Raw records —
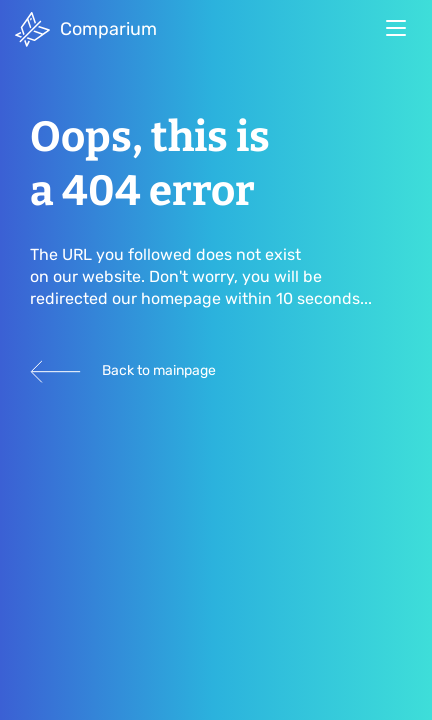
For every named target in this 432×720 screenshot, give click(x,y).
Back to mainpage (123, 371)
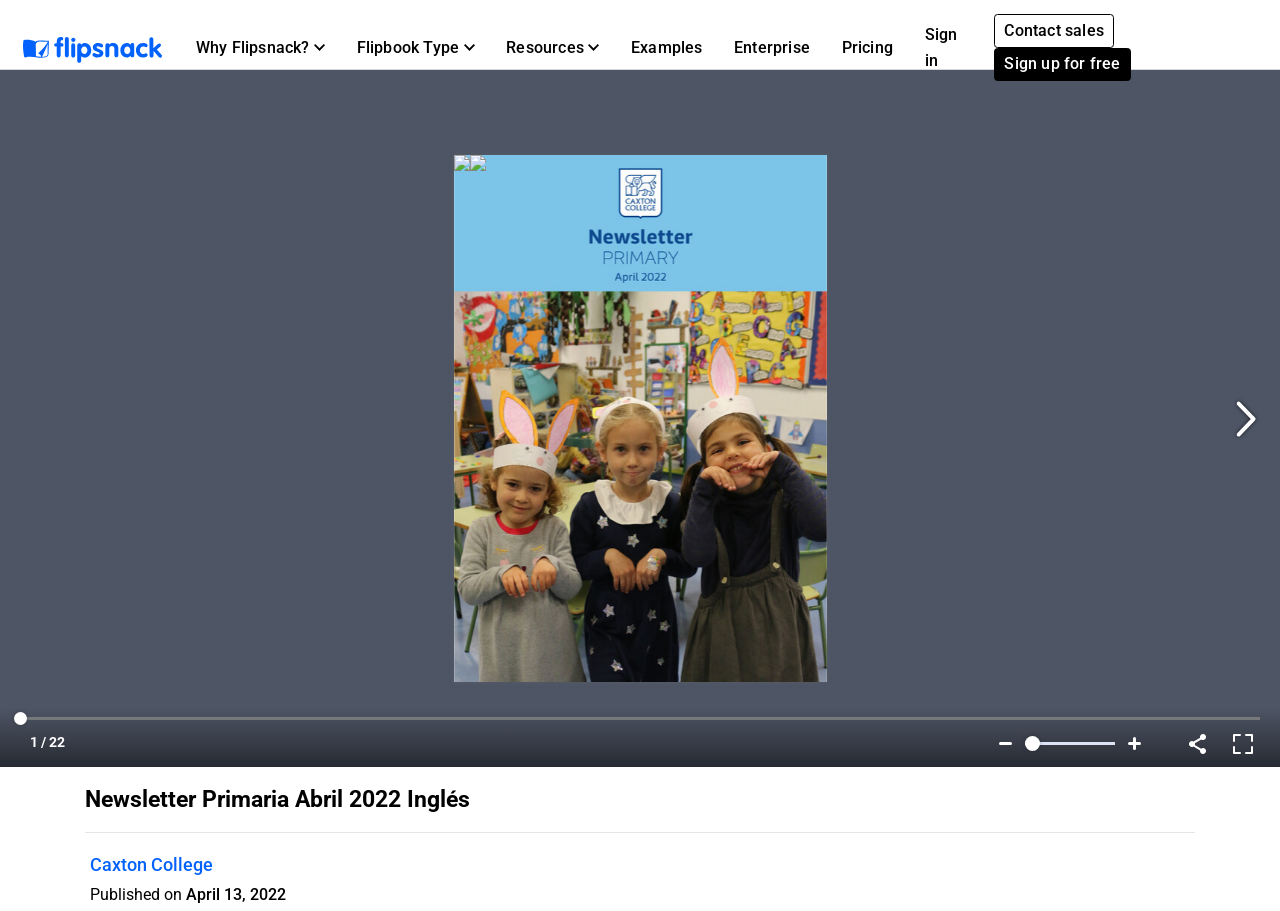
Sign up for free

--

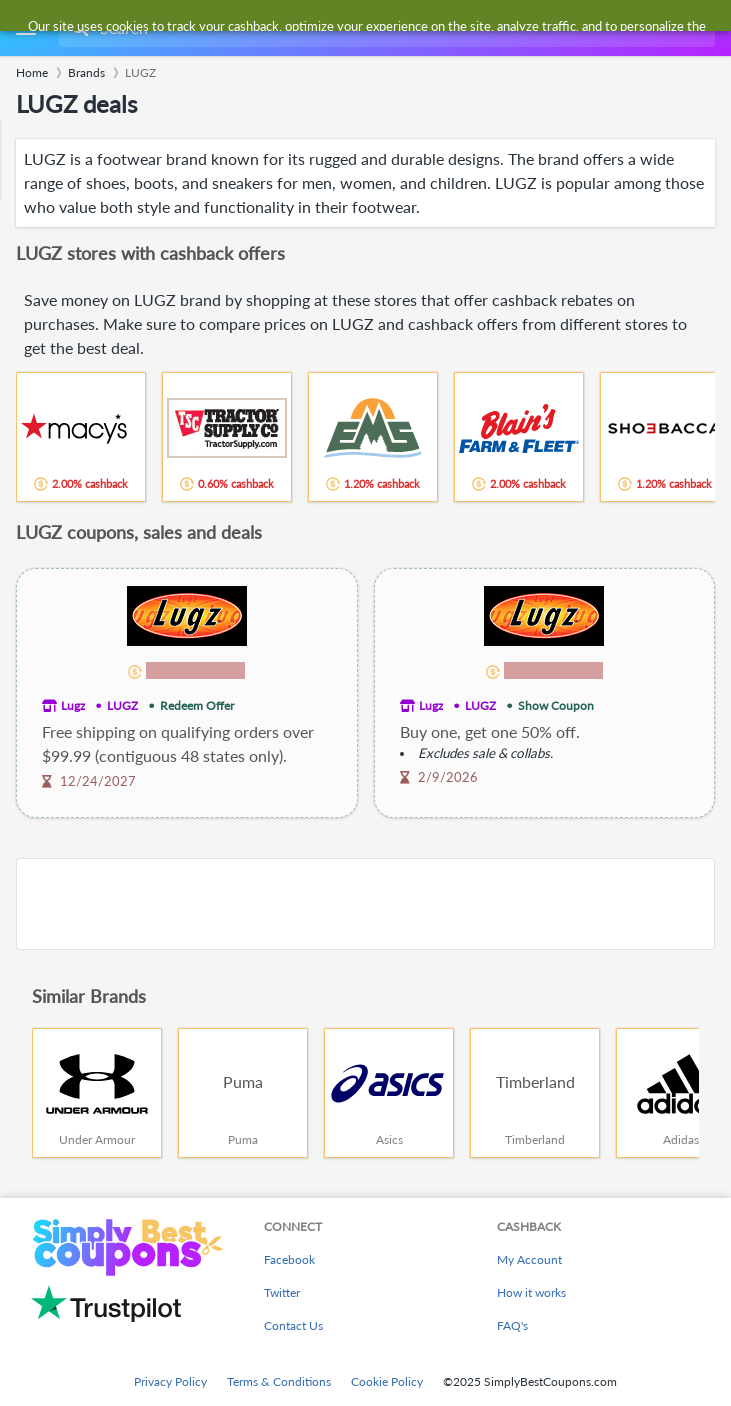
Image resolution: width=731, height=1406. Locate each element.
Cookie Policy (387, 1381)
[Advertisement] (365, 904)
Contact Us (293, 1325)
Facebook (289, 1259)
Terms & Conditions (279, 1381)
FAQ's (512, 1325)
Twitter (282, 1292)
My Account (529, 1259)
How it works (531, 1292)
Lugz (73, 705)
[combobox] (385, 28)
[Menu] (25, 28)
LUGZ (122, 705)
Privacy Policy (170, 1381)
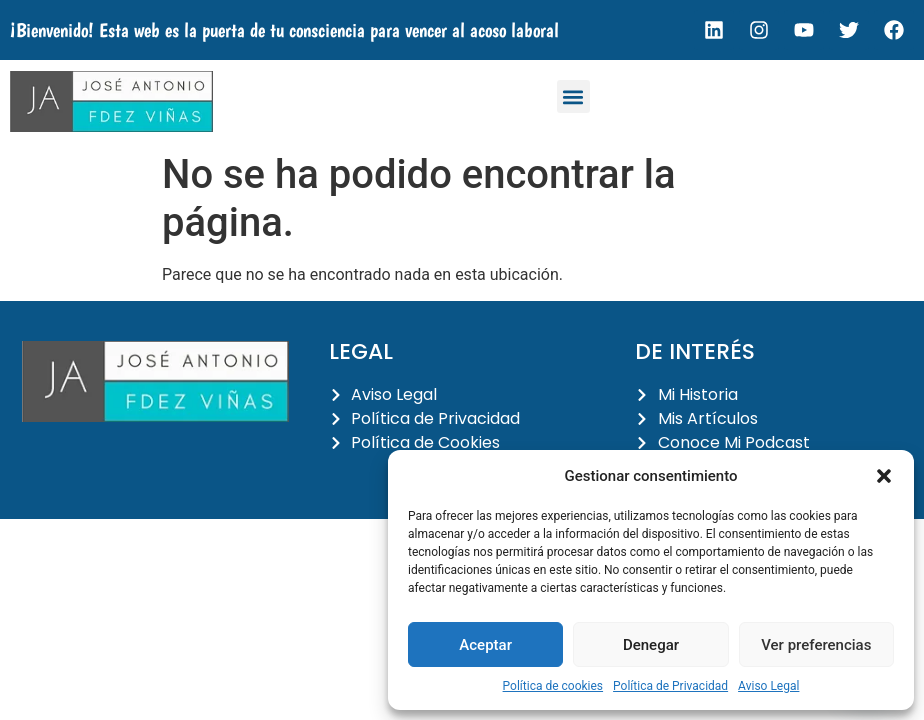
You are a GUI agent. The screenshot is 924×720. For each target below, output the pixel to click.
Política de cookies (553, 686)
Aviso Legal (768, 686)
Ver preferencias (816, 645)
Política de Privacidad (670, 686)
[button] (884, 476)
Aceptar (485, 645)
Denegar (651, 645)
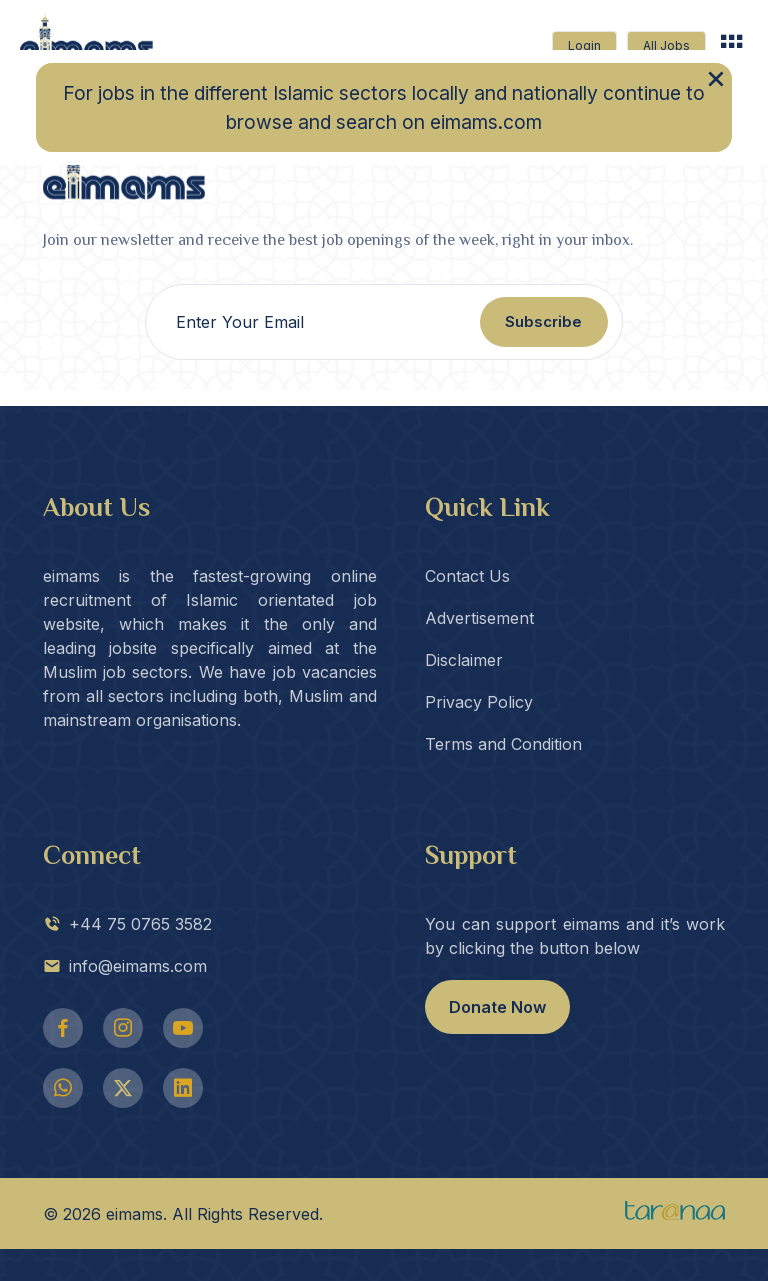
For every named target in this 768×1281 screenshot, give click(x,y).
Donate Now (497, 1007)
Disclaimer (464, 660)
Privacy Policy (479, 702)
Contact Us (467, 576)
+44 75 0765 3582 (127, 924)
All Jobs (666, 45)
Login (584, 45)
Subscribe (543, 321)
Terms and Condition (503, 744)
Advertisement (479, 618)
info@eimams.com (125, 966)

The task —
Please count the lines in the material above that contain the string "screenshot", where case counts, and reply with only that number.

Problem solution —
3